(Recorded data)
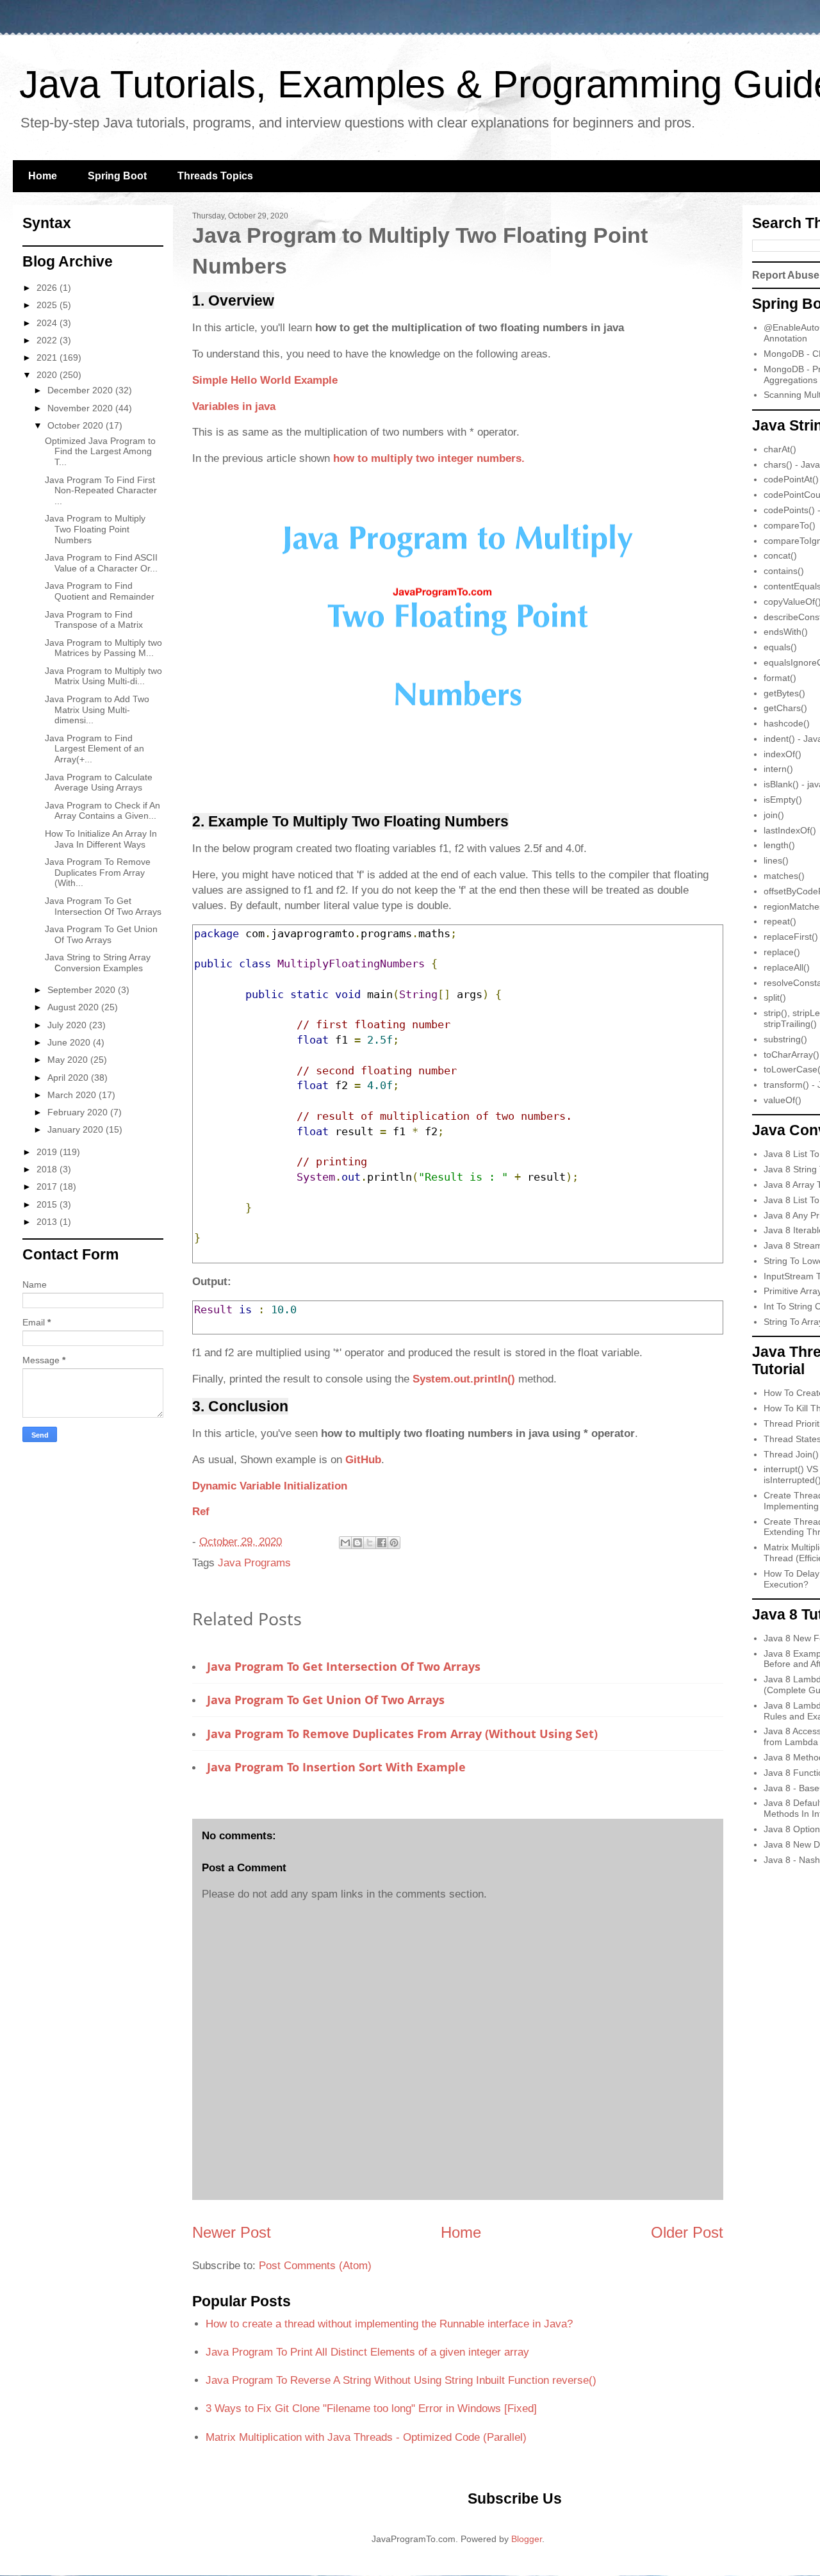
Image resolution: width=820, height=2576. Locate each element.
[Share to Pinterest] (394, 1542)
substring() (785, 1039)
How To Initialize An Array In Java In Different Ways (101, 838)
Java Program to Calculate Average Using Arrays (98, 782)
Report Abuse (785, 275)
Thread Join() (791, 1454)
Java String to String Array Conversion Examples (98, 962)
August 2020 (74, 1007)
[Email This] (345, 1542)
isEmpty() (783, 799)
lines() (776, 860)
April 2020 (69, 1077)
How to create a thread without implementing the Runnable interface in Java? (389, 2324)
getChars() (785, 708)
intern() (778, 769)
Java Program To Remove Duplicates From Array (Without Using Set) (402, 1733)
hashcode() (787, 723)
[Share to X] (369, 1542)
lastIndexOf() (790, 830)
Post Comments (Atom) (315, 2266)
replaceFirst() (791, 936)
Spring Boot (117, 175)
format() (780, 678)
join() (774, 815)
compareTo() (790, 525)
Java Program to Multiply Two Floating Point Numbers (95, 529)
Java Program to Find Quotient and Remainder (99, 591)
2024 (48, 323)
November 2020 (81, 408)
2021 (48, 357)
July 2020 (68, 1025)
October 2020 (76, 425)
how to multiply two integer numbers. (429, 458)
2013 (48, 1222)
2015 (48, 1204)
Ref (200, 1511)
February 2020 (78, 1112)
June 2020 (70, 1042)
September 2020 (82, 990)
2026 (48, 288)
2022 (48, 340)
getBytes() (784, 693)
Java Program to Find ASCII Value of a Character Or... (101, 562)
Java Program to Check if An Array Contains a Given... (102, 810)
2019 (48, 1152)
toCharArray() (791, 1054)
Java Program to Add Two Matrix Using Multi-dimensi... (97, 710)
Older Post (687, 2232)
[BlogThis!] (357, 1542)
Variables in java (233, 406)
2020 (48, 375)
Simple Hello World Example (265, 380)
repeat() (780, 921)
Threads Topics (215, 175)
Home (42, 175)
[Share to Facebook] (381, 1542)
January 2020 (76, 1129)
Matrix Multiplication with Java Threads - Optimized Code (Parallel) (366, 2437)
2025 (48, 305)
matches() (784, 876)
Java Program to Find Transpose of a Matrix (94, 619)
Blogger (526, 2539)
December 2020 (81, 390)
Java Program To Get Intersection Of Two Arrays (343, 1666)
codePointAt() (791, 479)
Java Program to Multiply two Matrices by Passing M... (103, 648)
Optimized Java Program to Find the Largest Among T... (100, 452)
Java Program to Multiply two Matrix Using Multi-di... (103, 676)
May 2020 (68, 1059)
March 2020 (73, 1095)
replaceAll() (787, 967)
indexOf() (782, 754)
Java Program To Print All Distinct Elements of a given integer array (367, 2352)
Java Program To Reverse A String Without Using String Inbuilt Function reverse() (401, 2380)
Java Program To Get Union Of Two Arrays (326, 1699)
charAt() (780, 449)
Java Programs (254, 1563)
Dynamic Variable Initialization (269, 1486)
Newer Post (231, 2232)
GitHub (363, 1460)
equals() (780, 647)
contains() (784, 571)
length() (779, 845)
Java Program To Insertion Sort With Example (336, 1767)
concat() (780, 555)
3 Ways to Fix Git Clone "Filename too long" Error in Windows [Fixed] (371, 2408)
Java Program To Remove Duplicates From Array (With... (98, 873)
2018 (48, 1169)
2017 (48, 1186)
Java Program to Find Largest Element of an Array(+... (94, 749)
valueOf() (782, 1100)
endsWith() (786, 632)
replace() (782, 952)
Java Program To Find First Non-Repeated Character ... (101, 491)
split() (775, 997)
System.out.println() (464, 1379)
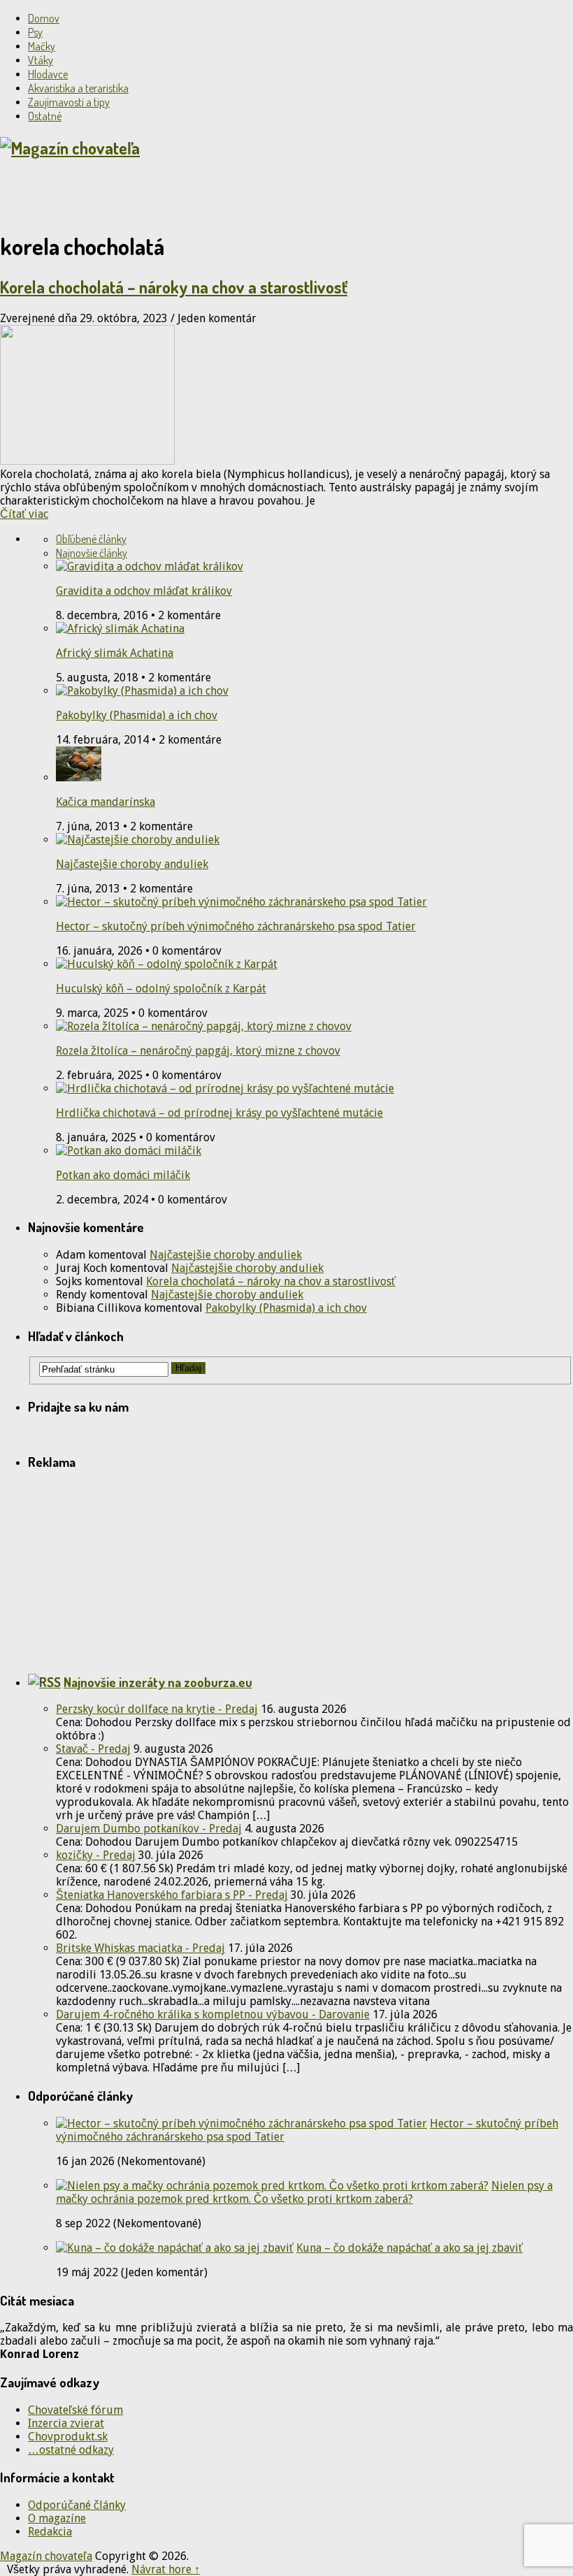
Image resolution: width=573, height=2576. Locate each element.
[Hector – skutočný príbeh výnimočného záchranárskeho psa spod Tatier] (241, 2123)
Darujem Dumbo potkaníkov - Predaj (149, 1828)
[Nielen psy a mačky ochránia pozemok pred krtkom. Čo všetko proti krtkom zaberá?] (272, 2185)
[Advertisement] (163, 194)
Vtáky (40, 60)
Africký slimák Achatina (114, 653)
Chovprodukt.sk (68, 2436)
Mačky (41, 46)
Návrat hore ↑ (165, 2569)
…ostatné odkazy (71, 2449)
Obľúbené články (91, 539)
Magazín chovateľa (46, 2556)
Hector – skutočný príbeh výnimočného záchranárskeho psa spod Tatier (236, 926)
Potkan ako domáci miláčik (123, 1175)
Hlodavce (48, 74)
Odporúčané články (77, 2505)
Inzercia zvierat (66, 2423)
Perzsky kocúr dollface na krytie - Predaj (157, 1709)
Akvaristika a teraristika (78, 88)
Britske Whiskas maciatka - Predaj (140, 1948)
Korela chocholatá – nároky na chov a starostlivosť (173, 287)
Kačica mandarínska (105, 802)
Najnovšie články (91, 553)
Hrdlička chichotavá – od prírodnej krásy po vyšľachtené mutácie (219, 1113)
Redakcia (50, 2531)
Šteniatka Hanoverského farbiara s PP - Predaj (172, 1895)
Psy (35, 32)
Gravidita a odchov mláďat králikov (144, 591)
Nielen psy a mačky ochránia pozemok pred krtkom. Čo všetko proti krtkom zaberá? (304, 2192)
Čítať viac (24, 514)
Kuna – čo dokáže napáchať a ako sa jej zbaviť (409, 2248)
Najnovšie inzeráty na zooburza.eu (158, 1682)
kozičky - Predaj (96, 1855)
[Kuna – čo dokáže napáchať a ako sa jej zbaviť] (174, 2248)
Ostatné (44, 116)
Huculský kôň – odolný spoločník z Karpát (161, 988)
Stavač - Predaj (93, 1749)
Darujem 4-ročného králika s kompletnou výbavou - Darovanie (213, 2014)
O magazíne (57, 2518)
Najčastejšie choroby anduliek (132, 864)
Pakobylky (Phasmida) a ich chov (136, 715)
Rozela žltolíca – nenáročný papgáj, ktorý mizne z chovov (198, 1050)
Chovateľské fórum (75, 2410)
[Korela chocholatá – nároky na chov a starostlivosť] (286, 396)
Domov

Activity: This calls for each record above to be set down exactly, with the images skipped.

Answer area:
Image resolution: width=820, height=2576. Locate each element.
[Share to Pinterest] (394, 1542)
substring() (785, 1039)
How To Initialize An Array In Java In Different Ways (101, 838)
Java Program to Calculate Average Using Arrays (98, 782)
Report Abuse (785, 275)
Thread Join() (791, 1454)
Java String to String Array Conversion Examples (98, 962)
August 2020 (74, 1007)
[Email This] (345, 1542)
isEmpty() (783, 799)
lines() (776, 860)
April 2020 (69, 1077)
How to create a thread without implementing the Runnable interface in Java? (389, 2324)
getChars() (785, 708)
intern() (778, 769)
Java Program To Remove Duplicates From Array (Without Using Set) (402, 1733)
hashcode() (787, 723)
[Share to X] (369, 1542)
lastIndexOf() (790, 830)
Post Comments (Atom) (315, 2266)
replaceFirst() (791, 936)
Spring Boot (117, 175)
format() (780, 678)
join() (774, 815)
compareTo() (790, 525)
Java Program to Multiply Two Floating Point Numbers (95, 529)
Java Program to Find Quotient and Remainder (99, 591)
2024 (48, 323)
November 2020 (81, 408)
2021 (48, 357)
July 2020 (68, 1025)
October 2020 (76, 425)
how to multiply two integer numbers. (429, 458)
2013 (48, 1222)
2015 (48, 1204)
Ref (200, 1511)
February 2020 (78, 1112)
June 2020 (70, 1042)
September 2020 (82, 990)
2026 (48, 288)
2022 (48, 340)
getBytes() (784, 693)
Java Program to Find ASCII Value of a Character Or... (101, 562)
Java Program to Check if An Array Contains a Given... (102, 810)
2019 (48, 1152)
toCharArray() (791, 1054)
Java Program to Add Two Matrix Using Multi-dimensi... (97, 710)
Older Post (687, 2232)
[BlogThis!] (357, 1542)
Variables in java (233, 406)
2020 (48, 375)
Simple Hello World Example (265, 380)
repeat() (780, 921)
Threads Topics (215, 175)
Home (42, 175)
[Share to Facebook] (381, 1542)
January 2020 (76, 1129)
Matrix Multiplication with Java Threads - Optimized Code (Parallel) (366, 2437)
2025 (48, 305)
matches() (784, 876)
Java Program to Find Transpose of a Matrix (94, 619)
Blogger (526, 2539)
December 2020 (81, 390)
Java Program To Get Intersection Of Two Arrays (343, 1666)
codePointAt() (791, 479)
Java Program to Multiply two Matrices by Passing M... (103, 648)
Optimized Java Program to Find the Largest Among T... (100, 452)
Java Program to Multiply two Matrix Using Multi-di... (103, 676)
May 2020 (68, 1059)
March 2020 (73, 1095)
replaceAll() (787, 967)
indexOf() (782, 754)
Java Program To Print All Distinct Elements of a given integer array (367, 2352)
Java Program To Reverse A String Without Using String Inbuilt Function reverse() (401, 2380)
Java Program To Get Union Of Two Arrays (326, 1699)
charAt() (780, 449)
Java Programs (254, 1563)
Dynamic Variable Initialization (269, 1486)
Newer Post (231, 2232)
GitHub (363, 1460)
equals() (780, 647)
contains() (784, 571)
length() (779, 845)
Java Program To Insertion Sort With Example (336, 1767)
concat() (780, 555)
3 Ways to Fix Git Clone "Filename too long" Error in Windows [Fixed] (371, 2408)
Java Program To Remove Duplicates From Array (With... (98, 873)
2018 (48, 1169)
2017 (48, 1186)
Java Program to Find Largest Element of an Array(+... (94, 749)
valueOf() (782, 1100)
endsWith() (786, 632)
replace() (782, 952)
Java Program To Find First Non-Repeated Character ... (101, 491)
split() (775, 997)
System.out.println() (464, 1379)
Image resolution: width=573, height=2576. Locate each element.
[Hector – skutočný príbeh výnimočného záchranárskeho psa spod Tatier] (241, 2123)
Darujem Dumbo potkaníkov - Predaj (149, 1828)
[Nielen psy a mačky ochránia pozemok pred krtkom. Čo všetko proti krtkom zaberá?] (272, 2185)
[Advertisement] (163, 194)
Vtáky (40, 60)
Africký slimák Achatina (114, 653)
Chovprodukt.sk (68, 2436)
Mačky (41, 46)
Návrat hore ↑ (165, 2569)
…ostatné odkazy (71, 2449)
Obľúbené články (91, 539)
Magazín chovateľa (46, 2556)
Hector – skutočný príbeh výnimočného záchranárskeho psa spod Tatier (236, 926)
Potkan ako domáci miláčik (123, 1175)
Hlodavce (48, 74)
Odporúčané články (77, 2505)
Inzercia zvierat (66, 2423)
Perzsky kocúr dollface na krytie - Predaj (157, 1709)
Akvaristika a teraristika (78, 88)
Britske Whiskas maciatka - Predaj (140, 1948)
Korela chocholatá – nároky na chov a starostlivosť (173, 287)
Kačica mandarínska (105, 802)
Najnovšie články (91, 553)
Hrdlička chichotavá – od prírodnej krásy po vyšľachtené mutácie (219, 1113)
Redakcia (50, 2531)
Šteniatka Hanoverského farbiara s PP - Predaj (172, 1895)
Psy (35, 32)
Gravidita a odchov mláďat králikov (144, 591)
Nielen psy a mačky ochránia pozemok pred krtkom. Čo všetko proti krtkom zaberá? (304, 2192)
Čítať viac (24, 514)
Kuna – čo dokáže napáchať a ako sa jej zbaviť (409, 2248)
Najnovšie inzeráty na zooburza.eu (158, 1682)
kozičky - Predaj (96, 1855)
[Kuna – čo dokáže napáchať a ako sa jej zbaviť] (174, 2248)
Ostatné (44, 116)
Huculský kôň – odolný spoločník z Karpát (161, 988)
Stavač - Predaj (93, 1749)
Darujem 4-ročného králika s kompletnou výbavou - Darovanie (213, 2014)
O magazíne (57, 2518)
Najčastejšie choroby anduliek (132, 864)
Pakobylky (Phasmida) a ich chov (136, 715)
Rozela žltolíca – nenáročný papgáj, ktorý mizne z chovov (198, 1050)
Chovateľské fórum (75, 2410)
[Korela chocholatá – nároky na chov a starostlivosť] (286, 396)
Domov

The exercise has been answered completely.